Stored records
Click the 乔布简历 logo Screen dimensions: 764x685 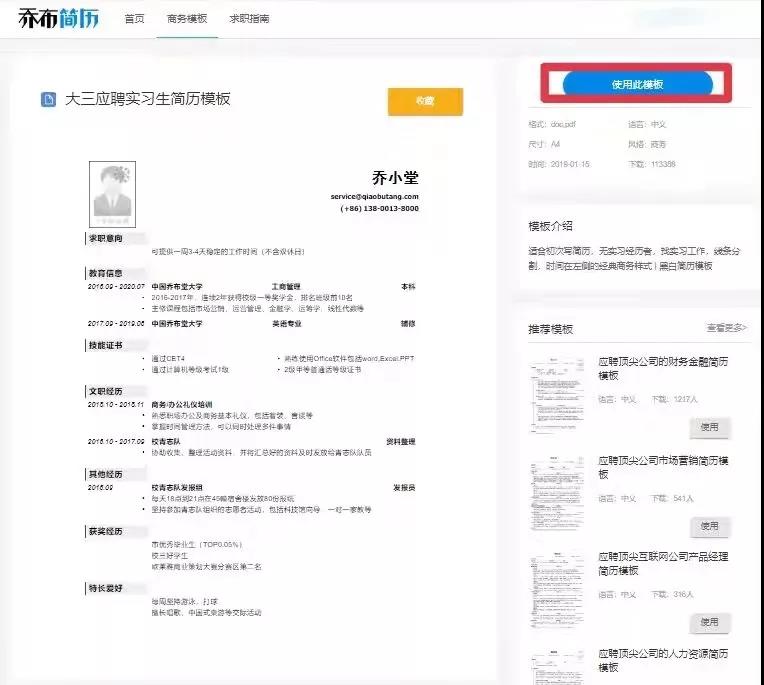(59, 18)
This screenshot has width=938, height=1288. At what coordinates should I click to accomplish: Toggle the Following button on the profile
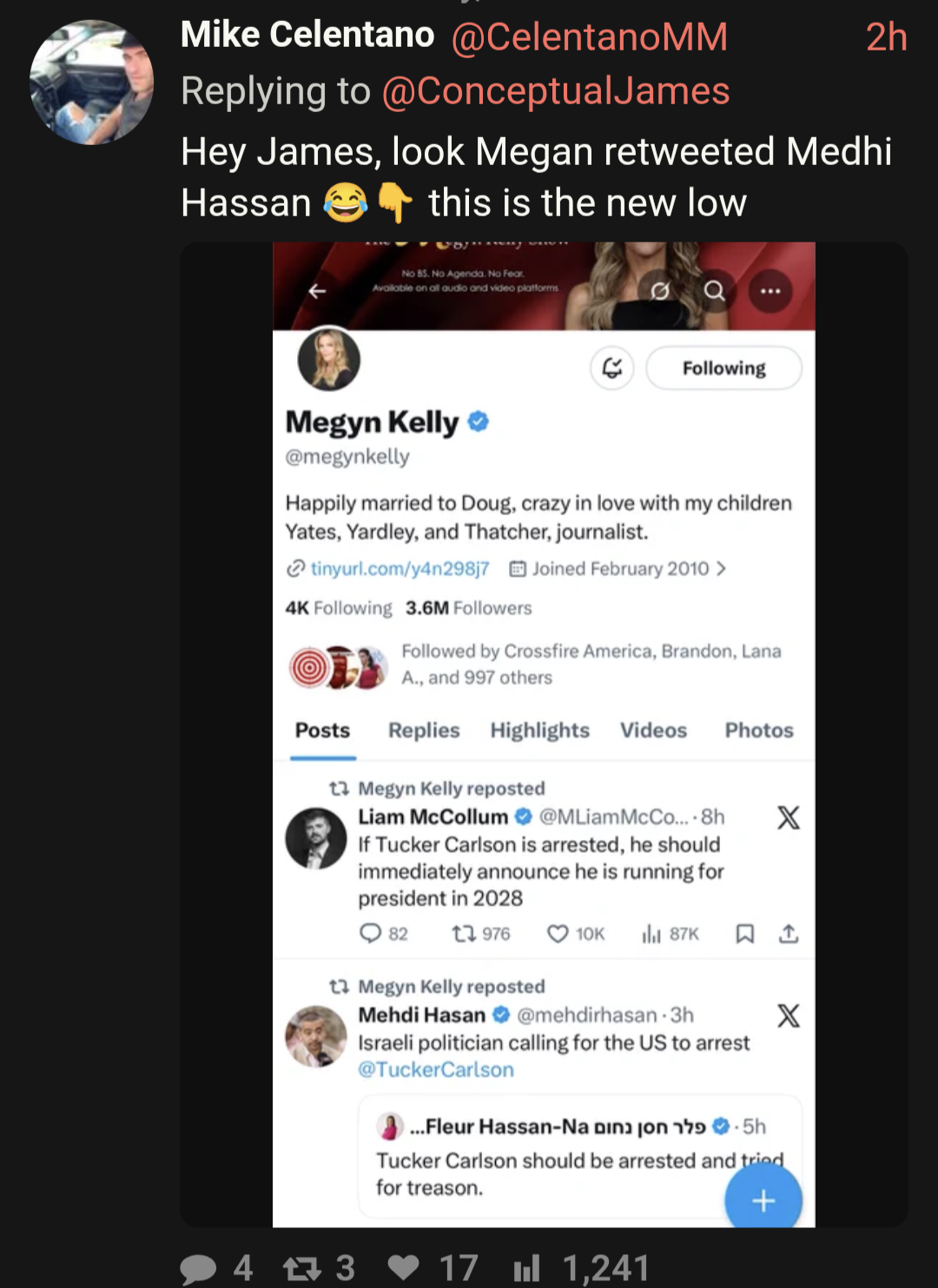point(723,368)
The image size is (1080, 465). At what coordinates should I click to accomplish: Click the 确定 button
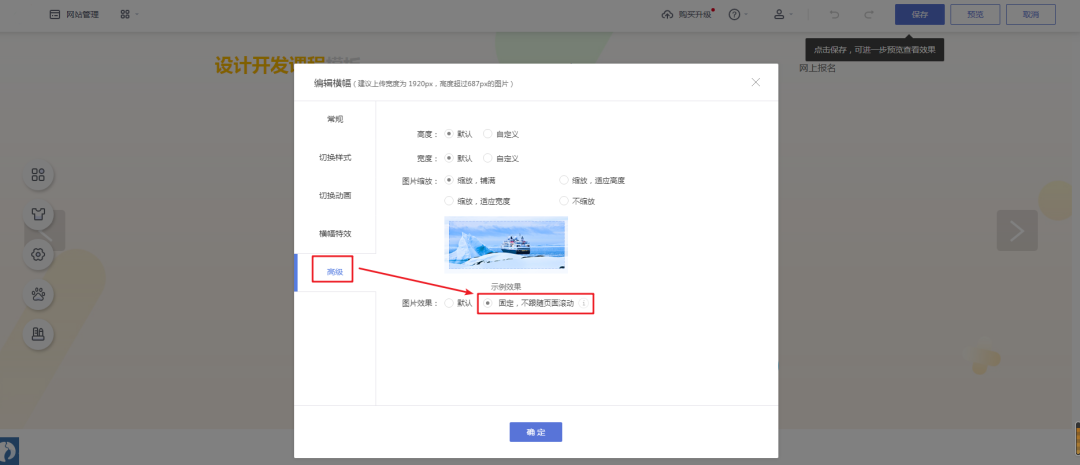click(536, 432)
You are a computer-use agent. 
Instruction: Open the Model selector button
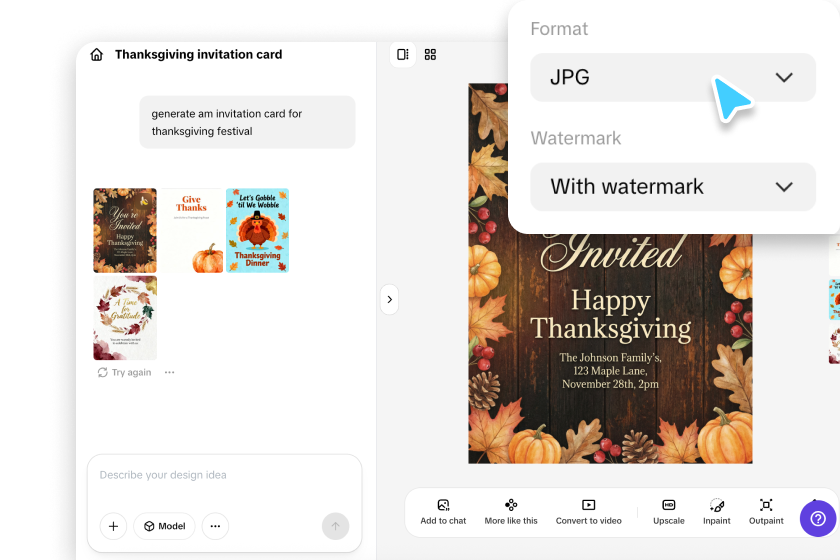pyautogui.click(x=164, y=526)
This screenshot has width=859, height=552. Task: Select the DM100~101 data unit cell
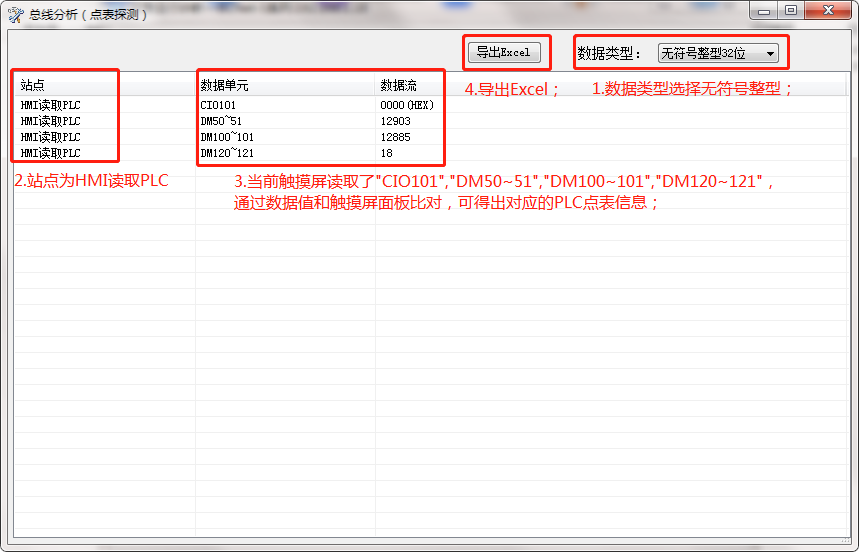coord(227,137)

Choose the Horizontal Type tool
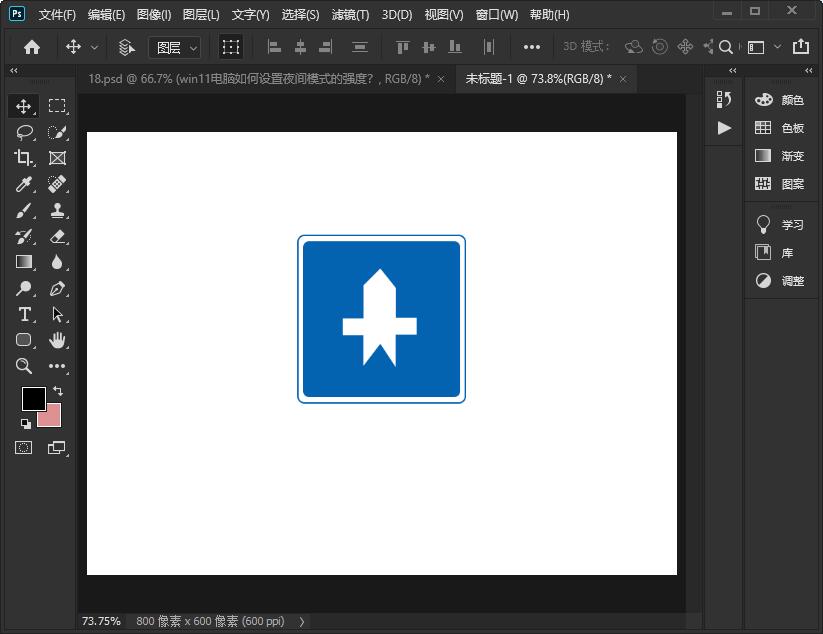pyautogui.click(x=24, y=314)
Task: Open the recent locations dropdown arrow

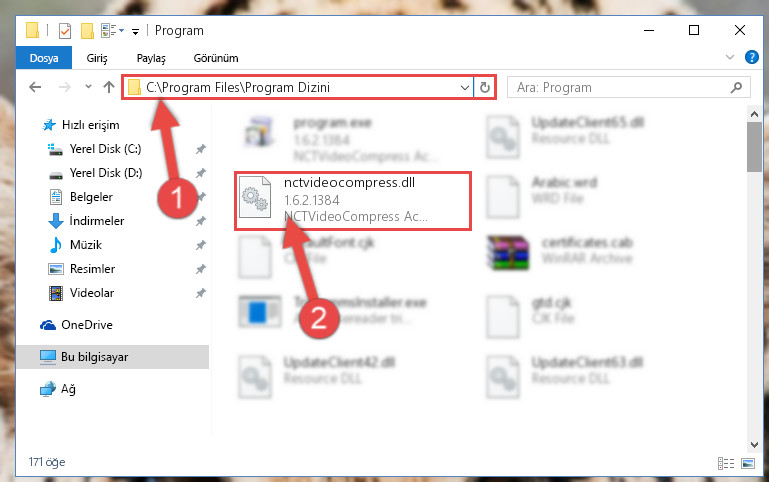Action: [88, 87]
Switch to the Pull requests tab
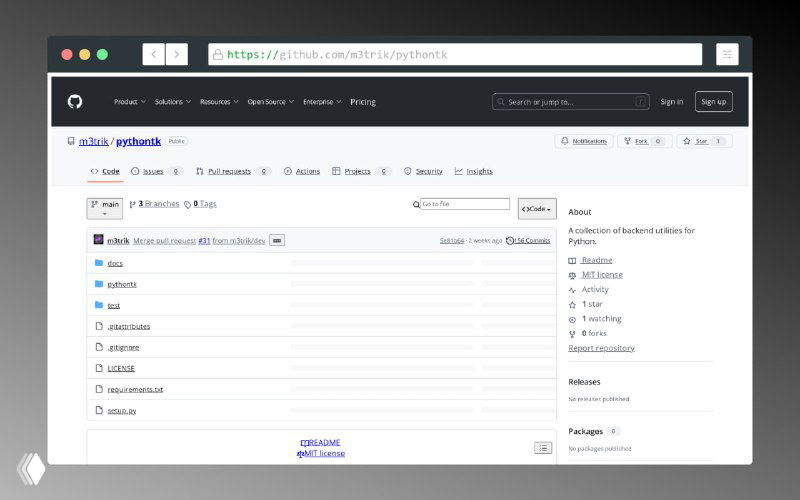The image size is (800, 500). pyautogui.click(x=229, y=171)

◆ **WORK ITEM**:
Transcribe the lines above exactly, beginning at the one with "This screenshot has width=938, height=1288." and ending at the one with "You are a computer-use agent.". Include both; exclude the pictures.

◆ **PROBLEM SOLUTION**:
This screenshot has width=938, height=1288. At what coordinates should I click to accomplish: Toggle the Following button on the profile
point(723,368)
The image size is (1080, 465). At what coordinates should I click to accomplish: Click the 确定 button
click(536, 432)
You are a computer-use agent. 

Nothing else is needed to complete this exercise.